▶ **WORK ORDER**
Nothing is to be left out: repeat every entry exactly as given.

Data records
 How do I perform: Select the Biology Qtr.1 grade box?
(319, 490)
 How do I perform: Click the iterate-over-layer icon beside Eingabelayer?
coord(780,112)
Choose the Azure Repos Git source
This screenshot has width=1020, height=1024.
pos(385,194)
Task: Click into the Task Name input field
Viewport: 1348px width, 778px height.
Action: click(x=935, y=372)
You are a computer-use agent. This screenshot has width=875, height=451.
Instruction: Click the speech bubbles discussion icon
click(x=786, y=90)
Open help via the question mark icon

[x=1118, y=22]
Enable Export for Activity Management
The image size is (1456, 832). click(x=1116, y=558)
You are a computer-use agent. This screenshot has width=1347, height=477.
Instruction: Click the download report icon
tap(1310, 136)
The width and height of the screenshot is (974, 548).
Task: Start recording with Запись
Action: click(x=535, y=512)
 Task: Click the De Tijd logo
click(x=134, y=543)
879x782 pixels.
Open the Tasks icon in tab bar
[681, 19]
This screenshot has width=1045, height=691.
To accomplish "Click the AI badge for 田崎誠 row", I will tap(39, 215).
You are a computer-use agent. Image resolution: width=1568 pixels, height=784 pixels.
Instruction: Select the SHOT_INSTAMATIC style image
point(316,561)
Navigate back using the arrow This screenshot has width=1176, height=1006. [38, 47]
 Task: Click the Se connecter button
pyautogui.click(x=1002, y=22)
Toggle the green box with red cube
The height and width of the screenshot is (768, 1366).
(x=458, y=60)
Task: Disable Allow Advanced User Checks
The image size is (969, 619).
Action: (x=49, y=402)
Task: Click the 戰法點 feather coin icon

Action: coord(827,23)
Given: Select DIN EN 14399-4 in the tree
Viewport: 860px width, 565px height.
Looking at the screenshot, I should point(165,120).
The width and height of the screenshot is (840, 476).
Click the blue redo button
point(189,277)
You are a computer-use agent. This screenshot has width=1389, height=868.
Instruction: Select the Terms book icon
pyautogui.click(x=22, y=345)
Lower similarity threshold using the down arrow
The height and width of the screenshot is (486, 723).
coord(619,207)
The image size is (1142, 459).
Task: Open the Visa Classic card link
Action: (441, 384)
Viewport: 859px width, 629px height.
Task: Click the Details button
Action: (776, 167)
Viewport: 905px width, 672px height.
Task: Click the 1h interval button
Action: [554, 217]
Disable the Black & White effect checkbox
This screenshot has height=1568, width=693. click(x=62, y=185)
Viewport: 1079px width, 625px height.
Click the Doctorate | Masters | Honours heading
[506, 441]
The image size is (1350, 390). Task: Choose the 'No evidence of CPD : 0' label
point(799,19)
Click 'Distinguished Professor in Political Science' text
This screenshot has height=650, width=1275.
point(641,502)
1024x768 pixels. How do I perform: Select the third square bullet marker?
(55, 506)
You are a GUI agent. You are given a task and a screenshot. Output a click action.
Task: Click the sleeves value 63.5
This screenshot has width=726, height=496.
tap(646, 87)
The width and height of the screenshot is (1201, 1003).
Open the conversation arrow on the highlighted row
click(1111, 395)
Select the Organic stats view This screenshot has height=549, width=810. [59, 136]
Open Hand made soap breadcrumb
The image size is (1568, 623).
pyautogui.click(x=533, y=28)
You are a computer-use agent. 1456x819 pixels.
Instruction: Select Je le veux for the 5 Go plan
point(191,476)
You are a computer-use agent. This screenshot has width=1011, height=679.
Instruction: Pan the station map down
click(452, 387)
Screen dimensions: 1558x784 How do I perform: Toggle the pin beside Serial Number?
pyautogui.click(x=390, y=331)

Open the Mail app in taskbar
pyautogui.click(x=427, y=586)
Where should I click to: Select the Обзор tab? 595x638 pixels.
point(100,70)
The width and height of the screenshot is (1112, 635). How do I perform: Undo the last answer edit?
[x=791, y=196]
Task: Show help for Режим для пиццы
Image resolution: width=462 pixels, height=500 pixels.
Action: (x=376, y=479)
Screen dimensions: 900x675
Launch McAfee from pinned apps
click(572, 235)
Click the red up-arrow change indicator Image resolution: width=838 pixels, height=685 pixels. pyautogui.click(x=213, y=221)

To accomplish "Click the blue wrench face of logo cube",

▶ **RESPONSE**
 How do I perform: Select the Biology Qtr.1 grade box?
(319, 490)
 How do I perform: Click the iterate-over-layer icon beside Eingabelayer?
coord(780,112)
Choose the Azure Repos Git source
This screenshot has width=1020, height=1024.
pos(385,194)
Task: Click into the Task Name input field
Viewport: 1348px width, 778px height.
Action: click(x=935, y=372)
You are a computer-use agent. This screenshot has width=875, height=451.
Instruction: Click the speech bubbles discussion icon
click(x=786, y=90)
Open help via the question mark icon

[x=1118, y=22]
Enable Export for Activity Management
The image size is (1456, 832). click(x=1116, y=558)
You are a computer-use agent. This screenshot has width=1347, height=477.
Instruction: Click the download report icon
tap(1310, 136)
The width and height of the screenshot is (974, 548).
Task: Start recording with Запись
Action: click(x=535, y=512)
 Task: Click the De Tijd logo
click(x=134, y=543)
879x782 pixels.
Open the Tasks icon in tab bar
[681, 19]
This screenshot has width=1045, height=691.
To accomplish "Click the AI badge for 田崎誠 row", I will tap(39, 215).
You are a computer-use agent. Image resolution: width=1568 pixels, height=784 pixels.
Instruction: Select the SHOT_INSTAMATIC style image
point(316,561)
Navigate back using the arrow This screenshot has width=1176, height=1006. [38, 47]
 Task: Click the Se connecter button
pyautogui.click(x=1002, y=22)
Toggle the green box with red cube
The height and width of the screenshot is (768, 1366).
(x=458, y=60)
Task: Disable Allow Advanced User Checks
The image size is (969, 619).
Action: (x=49, y=402)
Task: Click the 戰法點 feather coin icon

Action: coord(827,23)
Given: Select DIN EN 14399-4 in the tree
Viewport: 860px width, 565px height.
Looking at the screenshot, I should point(165,120).
The width and height of the screenshot is (840, 476).
Click the blue redo button
point(189,277)
You are a computer-use agent. This screenshot has width=1389, height=868.
Instruction: Select the Terms book icon
pyautogui.click(x=22, y=345)
Lower similarity threshold using the down arrow
The height and width of the screenshot is (486, 723).
coord(619,207)
The image size is (1142, 459).
Task: Open the Visa Classic card link
Action: (441, 384)
Viewport: 859px width, 629px height.
Task: Click the Details button
Action: (776, 167)
Viewport: 905px width, 672px height.
Task: Click the 1h interval button
Action: [554, 217]
Disable the Black & White effect checkbox
This screenshot has height=1568, width=693. click(x=62, y=185)
Viewport: 1079px width, 625px height.
Click the Doctorate | Masters | Honours heading
[506, 441]
The image size is (1350, 390). Task: Choose the 'No evidence of CPD : 0' label
point(799,19)
Click 'Distinguished Professor in Political Science' text
This screenshot has height=650, width=1275.
point(641,502)
1024x768 pixels. How do I perform: Select the third square bullet marker?
(55, 506)
You are a GUI agent. You are given a task and a screenshot. Output a click action.
Task: Click the sleeves value 63.5
This screenshot has width=726, height=496.
tap(646, 87)
The width and height of the screenshot is (1201, 1003).
Open the conversation arrow on the highlighted row
click(1111, 395)
Select the Organic stats view This screenshot has height=549, width=810. [59, 136]
Open Hand made soap breadcrumb
The image size is (1568, 623).
pyautogui.click(x=533, y=28)
You are a computer-use agent. 1456x819 pixels.
Instruction: Select Je le veux for the 5 Go plan
point(191,476)
You are a computer-use agent. This screenshot has width=1011, height=679.
Instruction: Pan the station map down
click(452, 387)
Screen dimensions: 1558x784 How do I perform: Toggle the pin beside Serial Number?
pyautogui.click(x=390, y=331)

Open the Mail app in taskbar
pyautogui.click(x=427, y=586)
Where should I click to: Select the Обзор tab? 595x638 pixels.
point(100,70)
The width and height of the screenshot is (1112, 635). How do I perform: Undo the last answer edit?
[x=791, y=196]
Task: Show help for Режим для пиццы
Image resolution: width=462 pixels, height=500 pixels.
Action: (x=376, y=479)
Screen dimensions: 900x675
Launch McAfee from pinned apps
click(572, 235)
Click the red up-arrow change indicator Image resolution: width=838 pixels, height=685 pixels. pyautogui.click(x=213, y=221)

To accomplish "Click the blue wrench face of logo cube",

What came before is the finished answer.